#### Extracted records ####
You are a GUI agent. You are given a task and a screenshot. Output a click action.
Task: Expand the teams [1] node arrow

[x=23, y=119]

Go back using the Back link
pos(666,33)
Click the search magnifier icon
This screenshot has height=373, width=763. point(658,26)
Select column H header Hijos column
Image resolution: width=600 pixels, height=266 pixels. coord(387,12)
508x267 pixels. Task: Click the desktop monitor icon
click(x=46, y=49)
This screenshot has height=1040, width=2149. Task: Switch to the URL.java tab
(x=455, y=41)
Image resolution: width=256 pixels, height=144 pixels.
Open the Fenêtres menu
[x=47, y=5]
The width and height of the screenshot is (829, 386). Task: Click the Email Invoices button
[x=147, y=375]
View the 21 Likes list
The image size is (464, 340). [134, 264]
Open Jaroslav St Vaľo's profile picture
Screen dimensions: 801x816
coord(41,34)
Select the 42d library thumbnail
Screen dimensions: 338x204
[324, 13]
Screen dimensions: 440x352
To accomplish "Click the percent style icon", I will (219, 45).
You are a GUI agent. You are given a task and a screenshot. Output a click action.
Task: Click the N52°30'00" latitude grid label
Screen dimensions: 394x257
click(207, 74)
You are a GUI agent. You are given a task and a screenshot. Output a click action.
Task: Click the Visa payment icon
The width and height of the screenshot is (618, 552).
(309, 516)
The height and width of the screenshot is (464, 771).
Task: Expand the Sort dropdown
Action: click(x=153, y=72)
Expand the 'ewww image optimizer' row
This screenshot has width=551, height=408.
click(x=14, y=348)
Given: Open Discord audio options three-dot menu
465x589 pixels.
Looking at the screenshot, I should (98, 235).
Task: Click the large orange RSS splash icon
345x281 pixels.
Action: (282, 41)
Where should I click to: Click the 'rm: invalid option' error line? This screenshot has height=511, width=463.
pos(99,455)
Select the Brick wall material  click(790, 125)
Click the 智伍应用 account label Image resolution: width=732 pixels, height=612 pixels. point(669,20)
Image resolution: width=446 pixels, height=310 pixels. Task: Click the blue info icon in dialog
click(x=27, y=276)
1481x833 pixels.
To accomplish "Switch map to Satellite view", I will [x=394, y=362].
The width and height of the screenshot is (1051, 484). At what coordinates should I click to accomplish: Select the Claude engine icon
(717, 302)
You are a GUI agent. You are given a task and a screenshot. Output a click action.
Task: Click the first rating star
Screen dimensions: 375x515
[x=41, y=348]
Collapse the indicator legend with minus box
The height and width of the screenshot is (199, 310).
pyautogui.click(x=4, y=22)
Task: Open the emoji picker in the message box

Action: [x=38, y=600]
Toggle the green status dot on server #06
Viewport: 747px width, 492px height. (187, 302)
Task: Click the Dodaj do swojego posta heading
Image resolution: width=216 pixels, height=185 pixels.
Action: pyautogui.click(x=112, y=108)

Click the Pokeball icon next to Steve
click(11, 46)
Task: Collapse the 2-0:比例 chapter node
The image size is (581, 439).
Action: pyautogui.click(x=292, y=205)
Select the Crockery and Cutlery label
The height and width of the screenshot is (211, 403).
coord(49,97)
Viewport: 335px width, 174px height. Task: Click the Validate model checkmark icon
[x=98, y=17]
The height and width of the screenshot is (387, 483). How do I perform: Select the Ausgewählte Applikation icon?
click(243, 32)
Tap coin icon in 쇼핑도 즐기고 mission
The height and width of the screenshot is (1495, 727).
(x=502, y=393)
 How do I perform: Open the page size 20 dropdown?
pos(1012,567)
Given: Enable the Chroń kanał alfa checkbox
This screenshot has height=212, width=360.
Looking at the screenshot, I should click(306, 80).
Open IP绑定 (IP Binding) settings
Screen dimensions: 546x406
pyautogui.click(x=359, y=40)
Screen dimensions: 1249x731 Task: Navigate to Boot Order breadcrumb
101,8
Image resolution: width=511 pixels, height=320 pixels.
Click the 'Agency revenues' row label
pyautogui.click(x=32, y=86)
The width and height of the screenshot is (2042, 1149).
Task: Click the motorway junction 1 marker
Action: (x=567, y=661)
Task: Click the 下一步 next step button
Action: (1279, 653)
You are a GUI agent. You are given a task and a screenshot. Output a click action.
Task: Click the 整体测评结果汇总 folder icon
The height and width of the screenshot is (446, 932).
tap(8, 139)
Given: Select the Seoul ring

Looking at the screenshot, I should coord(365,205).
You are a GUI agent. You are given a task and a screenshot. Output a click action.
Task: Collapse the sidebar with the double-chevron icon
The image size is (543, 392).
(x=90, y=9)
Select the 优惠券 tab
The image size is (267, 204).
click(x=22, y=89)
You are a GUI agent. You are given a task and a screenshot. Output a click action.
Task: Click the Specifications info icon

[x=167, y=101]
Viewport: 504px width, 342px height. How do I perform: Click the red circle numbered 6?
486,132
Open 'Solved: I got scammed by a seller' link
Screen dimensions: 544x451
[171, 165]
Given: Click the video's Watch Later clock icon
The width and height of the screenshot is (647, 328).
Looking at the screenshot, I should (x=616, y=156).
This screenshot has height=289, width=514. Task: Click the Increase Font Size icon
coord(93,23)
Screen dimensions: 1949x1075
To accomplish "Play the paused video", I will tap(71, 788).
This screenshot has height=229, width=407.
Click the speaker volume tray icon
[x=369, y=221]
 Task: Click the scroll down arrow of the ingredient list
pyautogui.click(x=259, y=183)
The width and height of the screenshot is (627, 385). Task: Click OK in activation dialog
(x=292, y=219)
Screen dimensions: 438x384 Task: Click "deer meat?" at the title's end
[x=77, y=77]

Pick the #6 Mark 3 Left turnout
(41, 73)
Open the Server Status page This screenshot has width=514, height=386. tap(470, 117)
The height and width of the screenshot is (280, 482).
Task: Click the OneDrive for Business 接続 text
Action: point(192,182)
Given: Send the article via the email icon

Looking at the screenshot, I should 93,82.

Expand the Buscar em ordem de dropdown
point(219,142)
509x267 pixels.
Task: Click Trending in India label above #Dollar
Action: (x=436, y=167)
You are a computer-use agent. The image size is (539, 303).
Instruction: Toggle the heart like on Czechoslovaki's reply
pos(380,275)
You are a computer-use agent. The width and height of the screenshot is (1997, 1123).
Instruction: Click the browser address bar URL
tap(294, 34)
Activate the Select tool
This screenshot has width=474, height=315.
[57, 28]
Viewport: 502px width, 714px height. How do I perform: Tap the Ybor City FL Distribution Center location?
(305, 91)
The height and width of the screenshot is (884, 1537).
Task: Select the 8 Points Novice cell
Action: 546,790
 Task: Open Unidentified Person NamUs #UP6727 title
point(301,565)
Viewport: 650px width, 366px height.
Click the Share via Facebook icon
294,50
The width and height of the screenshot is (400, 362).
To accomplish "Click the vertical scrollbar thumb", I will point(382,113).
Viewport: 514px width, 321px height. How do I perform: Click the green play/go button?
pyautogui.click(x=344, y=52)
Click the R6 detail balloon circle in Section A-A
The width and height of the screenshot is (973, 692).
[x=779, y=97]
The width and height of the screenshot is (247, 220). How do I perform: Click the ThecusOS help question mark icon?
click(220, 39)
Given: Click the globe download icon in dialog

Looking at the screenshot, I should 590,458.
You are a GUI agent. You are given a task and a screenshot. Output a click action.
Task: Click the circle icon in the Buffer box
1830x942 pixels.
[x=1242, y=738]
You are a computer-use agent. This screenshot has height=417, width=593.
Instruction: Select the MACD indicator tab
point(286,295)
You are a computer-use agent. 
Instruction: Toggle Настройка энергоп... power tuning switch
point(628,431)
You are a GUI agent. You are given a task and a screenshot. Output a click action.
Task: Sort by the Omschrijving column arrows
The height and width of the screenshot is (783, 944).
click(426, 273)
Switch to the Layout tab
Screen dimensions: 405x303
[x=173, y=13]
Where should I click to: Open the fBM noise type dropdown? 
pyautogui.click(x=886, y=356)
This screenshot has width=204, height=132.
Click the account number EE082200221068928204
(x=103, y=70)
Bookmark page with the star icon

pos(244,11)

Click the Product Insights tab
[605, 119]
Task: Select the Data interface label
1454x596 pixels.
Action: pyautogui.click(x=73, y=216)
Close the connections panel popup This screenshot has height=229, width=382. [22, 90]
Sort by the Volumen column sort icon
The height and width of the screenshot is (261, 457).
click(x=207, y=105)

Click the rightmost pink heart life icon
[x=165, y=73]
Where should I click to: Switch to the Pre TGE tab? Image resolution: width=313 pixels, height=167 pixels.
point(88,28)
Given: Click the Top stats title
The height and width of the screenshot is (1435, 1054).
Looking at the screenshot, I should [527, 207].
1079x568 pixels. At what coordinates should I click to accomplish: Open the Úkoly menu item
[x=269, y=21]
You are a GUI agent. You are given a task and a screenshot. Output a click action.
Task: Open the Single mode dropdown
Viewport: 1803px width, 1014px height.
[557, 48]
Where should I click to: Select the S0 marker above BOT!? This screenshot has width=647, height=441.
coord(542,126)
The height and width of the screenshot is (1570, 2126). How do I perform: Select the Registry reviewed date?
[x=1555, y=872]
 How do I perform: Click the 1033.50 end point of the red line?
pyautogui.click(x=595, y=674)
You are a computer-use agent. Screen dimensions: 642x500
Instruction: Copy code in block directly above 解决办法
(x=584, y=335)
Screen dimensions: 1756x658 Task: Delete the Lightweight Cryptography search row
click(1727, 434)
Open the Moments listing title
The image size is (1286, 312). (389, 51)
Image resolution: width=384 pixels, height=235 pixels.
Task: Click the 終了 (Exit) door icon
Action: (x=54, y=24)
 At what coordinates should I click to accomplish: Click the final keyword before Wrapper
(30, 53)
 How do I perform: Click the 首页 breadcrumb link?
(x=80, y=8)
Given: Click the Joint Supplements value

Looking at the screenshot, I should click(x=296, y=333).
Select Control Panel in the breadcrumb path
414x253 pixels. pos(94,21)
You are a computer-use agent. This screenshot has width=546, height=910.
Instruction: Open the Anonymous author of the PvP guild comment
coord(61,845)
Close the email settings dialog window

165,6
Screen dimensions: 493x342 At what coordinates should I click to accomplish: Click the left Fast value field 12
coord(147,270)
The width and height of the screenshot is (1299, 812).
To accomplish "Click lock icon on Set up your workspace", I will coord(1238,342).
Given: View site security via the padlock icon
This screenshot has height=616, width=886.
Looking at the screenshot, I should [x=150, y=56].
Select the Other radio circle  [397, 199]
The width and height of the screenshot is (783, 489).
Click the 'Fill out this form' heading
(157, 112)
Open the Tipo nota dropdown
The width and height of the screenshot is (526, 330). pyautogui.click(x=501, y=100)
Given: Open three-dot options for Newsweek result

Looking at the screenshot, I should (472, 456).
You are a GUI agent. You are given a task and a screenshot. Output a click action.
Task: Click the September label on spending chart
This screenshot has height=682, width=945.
####
Please reproduce the records word for word, from the start up to and including the line with "(x=455, y=41)".

You are a GUI agent. You are given a task and a screenshot. Output a click action.
Task: Expand the teams [1] node arrow

[x=23, y=119]

Go back using the Back link
pos(666,33)
Click the search magnifier icon
This screenshot has height=373, width=763. point(658,26)
Select column H header Hijos column
Image resolution: width=600 pixels, height=266 pixels. coord(387,12)
508x267 pixels. Task: Click the desktop monitor icon
click(x=46, y=49)
This screenshot has height=1040, width=2149. Task: Switch to the URL.java tab
(x=455, y=41)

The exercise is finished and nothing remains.